(Collected data entries)

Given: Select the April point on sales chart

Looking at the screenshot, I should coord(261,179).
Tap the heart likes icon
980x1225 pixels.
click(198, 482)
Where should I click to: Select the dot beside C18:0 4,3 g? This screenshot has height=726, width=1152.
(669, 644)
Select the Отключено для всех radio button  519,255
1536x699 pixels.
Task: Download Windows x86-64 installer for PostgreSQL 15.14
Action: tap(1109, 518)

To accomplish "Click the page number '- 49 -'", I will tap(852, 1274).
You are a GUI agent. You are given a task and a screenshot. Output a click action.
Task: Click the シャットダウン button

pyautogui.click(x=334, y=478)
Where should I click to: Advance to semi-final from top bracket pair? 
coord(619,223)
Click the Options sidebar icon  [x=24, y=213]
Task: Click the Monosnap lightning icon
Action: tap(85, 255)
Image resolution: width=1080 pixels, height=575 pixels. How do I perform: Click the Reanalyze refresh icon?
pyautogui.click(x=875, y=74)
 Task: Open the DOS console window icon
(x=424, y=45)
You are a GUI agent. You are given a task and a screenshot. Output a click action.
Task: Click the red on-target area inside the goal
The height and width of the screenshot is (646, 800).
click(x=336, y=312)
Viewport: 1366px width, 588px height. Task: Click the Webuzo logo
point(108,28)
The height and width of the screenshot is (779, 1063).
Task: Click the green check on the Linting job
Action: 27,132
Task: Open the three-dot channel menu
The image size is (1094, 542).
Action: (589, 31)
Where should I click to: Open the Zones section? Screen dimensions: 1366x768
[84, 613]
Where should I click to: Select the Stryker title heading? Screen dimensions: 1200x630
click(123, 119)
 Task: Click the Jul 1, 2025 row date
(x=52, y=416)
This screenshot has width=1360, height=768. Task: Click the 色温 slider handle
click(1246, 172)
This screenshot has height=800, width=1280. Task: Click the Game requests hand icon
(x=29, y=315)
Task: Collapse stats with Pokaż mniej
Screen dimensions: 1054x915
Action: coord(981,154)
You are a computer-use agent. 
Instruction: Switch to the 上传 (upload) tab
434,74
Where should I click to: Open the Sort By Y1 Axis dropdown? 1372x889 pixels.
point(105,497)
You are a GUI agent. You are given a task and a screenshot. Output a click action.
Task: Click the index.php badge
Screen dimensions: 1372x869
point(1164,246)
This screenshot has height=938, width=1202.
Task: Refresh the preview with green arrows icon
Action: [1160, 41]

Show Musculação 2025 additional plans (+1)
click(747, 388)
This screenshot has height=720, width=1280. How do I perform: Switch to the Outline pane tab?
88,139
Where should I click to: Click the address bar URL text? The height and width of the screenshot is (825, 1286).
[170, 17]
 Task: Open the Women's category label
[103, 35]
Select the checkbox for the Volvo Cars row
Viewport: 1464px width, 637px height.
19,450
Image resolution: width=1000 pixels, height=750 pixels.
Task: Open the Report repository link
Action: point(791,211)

# Your objective:
Retype every entry word for word.

# Solution for this problem:
Given: Select the April point on sales chart

Looking at the screenshot, I should coord(261,179).
Tap the heart likes icon
980x1225 pixels.
click(198, 482)
Where should I click to: Select the dot beside C18:0 4,3 g? This screenshot has height=726, width=1152.
(669, 644)
Select the Отключено для всех radio button  519,255
1536x699 pixels.
Task: Download Windows x86-64 installer for PostgreSQL 15.14
Action: tap(1109, 518)

To accomplish "Click the page number '- 49 -'", I will tap(852, 1274).
You are a GUI agent. You are given a task and a screenshot. Output a click action.
Task: Click the シャットダウン button

pyautogui.click(x=334, y=478)
Where should I click to: Advance to semi-final from top bracket pair? 
coord(619,223)
Click the Options sidebar icon  [x=24, y=213]
Task: Click the Monosnap lightning icon
Action: tap(85, 255)
Image resolution: width=1080 pixels, height=575 pixels. How do I perform: Click the Reanalyze refresh icon?
pyautogui.click(x=875, y=74)
 Task: Open the DOS console window icon
(x=424, y=45)
You are a GUI agent. You are given a task and a screenshot. Output a click action.
Task: Click the red on-target area inside the goal
The height and width of the screenshot is (646, 800).
click(x=336, y=312)
Viewport: 1366px width, 588px height. Task: Click the Webuzo logo
point(108,28)
The height and width of the screenshot is (779, 1063).
Task: Click the green check on the Linting job
Action: 27,132
Task: Open the three-dot channel menu
The image size is (1094, 542).
Action: (589, 31)
Where should I click to: Open the Zones section? Screen dimensions: 1366x768
[84, 613]
Where should I click to: Select the Stryker title heading? Screen dimensions: 1200x630
click(123, 119)
 Task: Click the Jul 1, 2025 row date
(x=52, y=416)
This screenshot has width=1360, height=768. Task: Click the 色温 slider handle
click(1246, 172)
This screenshot has height=800, width=1280. Task: Click the Game requests hand icon
(x=29, y=315)
Task: Collapse stats with Pokaż mniej
Screen dimensions: 1054x915
Action: coord(981,154)
You are a computer-use agent. 
Instruction: Switch to the 上传 (upload) tab
434,74
Where should I click to: Open the Sort By Y1 Axis dropdown? 1372x889 pixels.
point(105,497)
You are a GUI agent. You are given a task and a screenshot. Output a click action.
Task: Click the index.php badge
Screen dimensions: 1372x869
point(1164,246)
This screenshot has height=938, width=1202.
Task: Refresh the preview with green arrows icon
Action: [1160, 41]

Show Musculação 2025 additional plans (+1)
click(747, 388)
This screenshot has height=720, width=1280. How do I perform: Switch to the Outline pane tab?
88,139
Where should I click to: Click the address bar URL text? The height and width of the screenshot is (825, 1286).
[170, 17]
 Task: Open the Women's category label
[103, 35]
Select the checkbox for the Volvo Cars row
Viewport: 1464px width, 637px height.
19,450
Image resolution: width=1000 pixels, height=750 pixels.
Task: Open the Report repository link
Action: point(791,211)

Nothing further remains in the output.